(Dataset entries)
*****
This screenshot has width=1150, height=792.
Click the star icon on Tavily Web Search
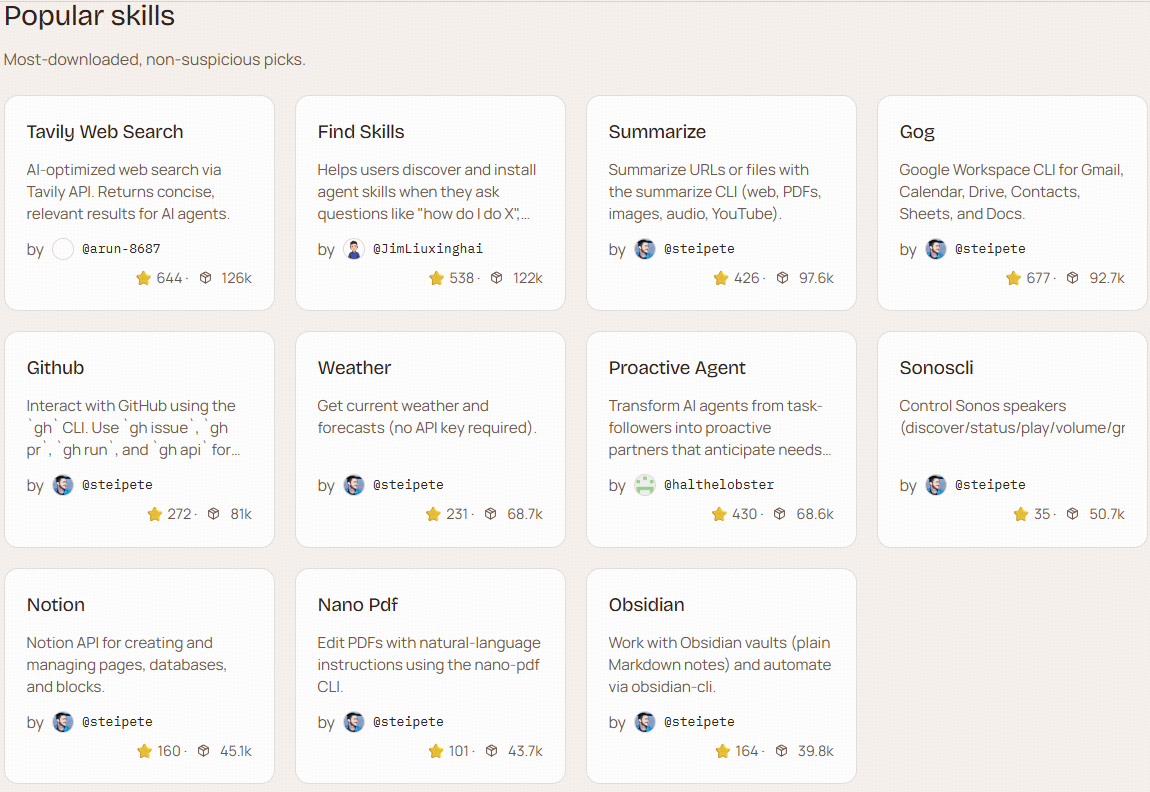(x=143, y=278)
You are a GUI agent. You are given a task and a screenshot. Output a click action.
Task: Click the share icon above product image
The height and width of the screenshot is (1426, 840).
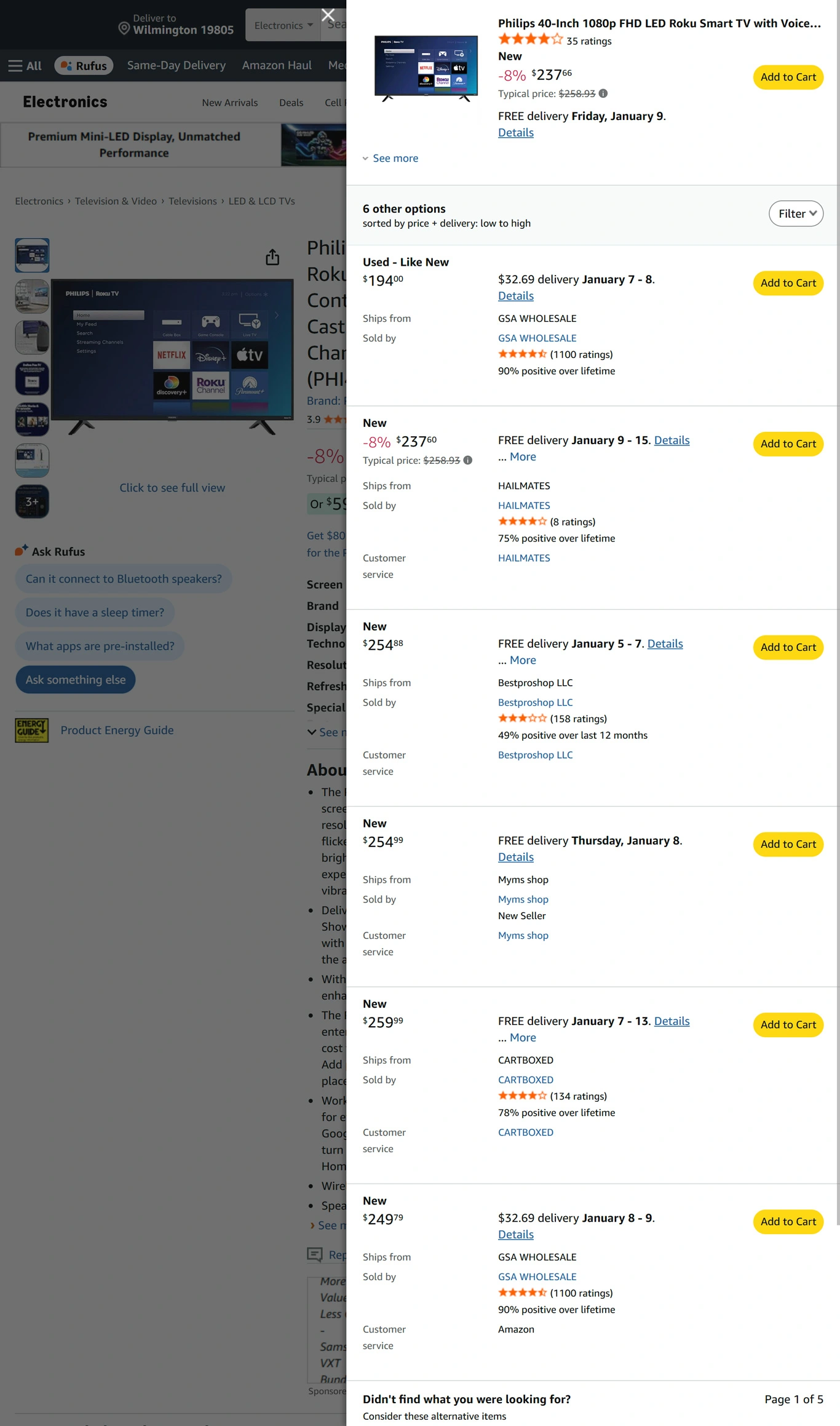272,257
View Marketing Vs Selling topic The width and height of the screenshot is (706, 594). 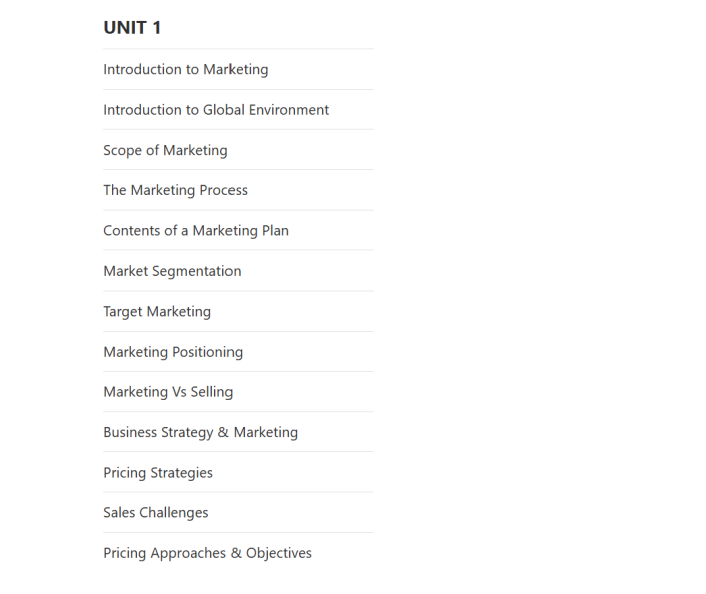(168, 392)
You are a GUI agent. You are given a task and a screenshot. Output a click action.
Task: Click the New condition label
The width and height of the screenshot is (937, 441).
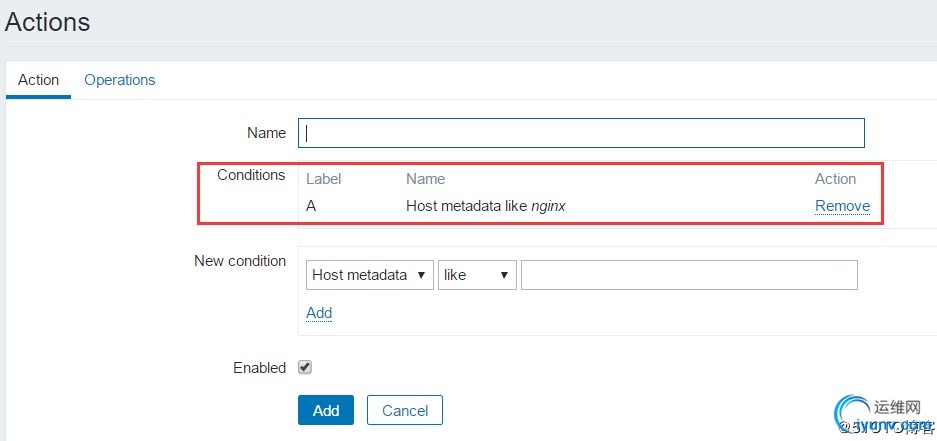pos(240,261)
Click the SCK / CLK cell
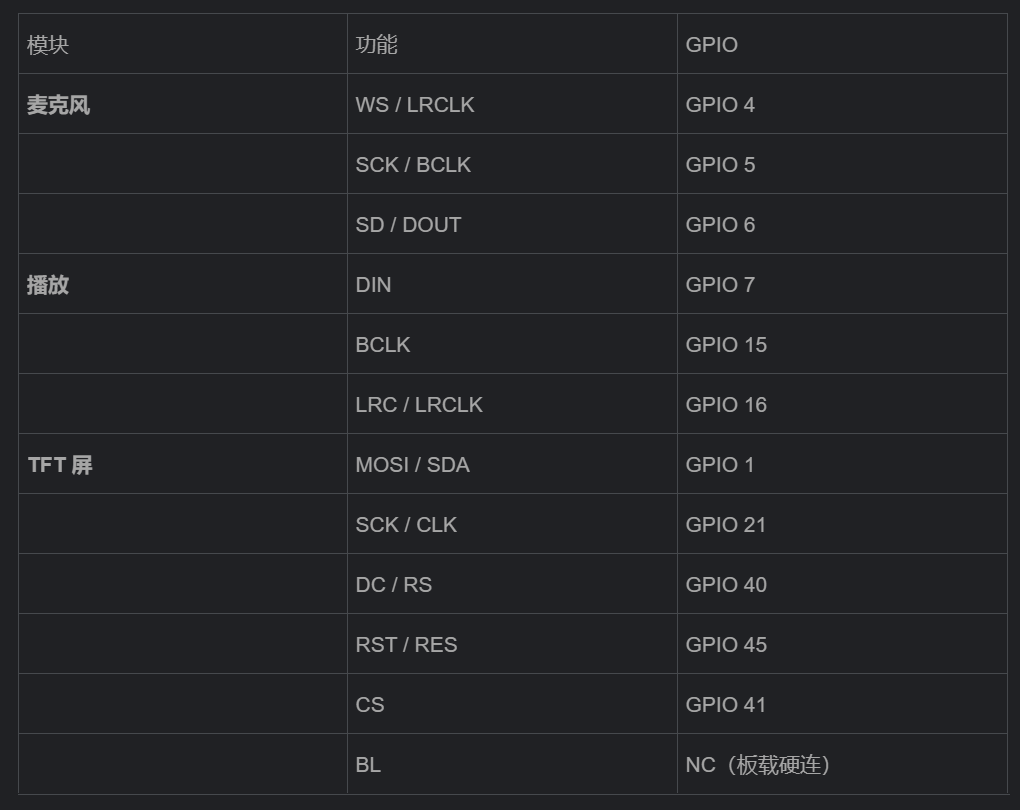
*****
(Exercise brief):
Please write out, exactly, every line from the line with "The width and height of the screenshot is (937, 441)." through the final line of the data above, leaving out pictures.

(Exercise response):
The width and height of the screenshot is (937, 441).
pos(240,261)
Click the SCK / CLK cell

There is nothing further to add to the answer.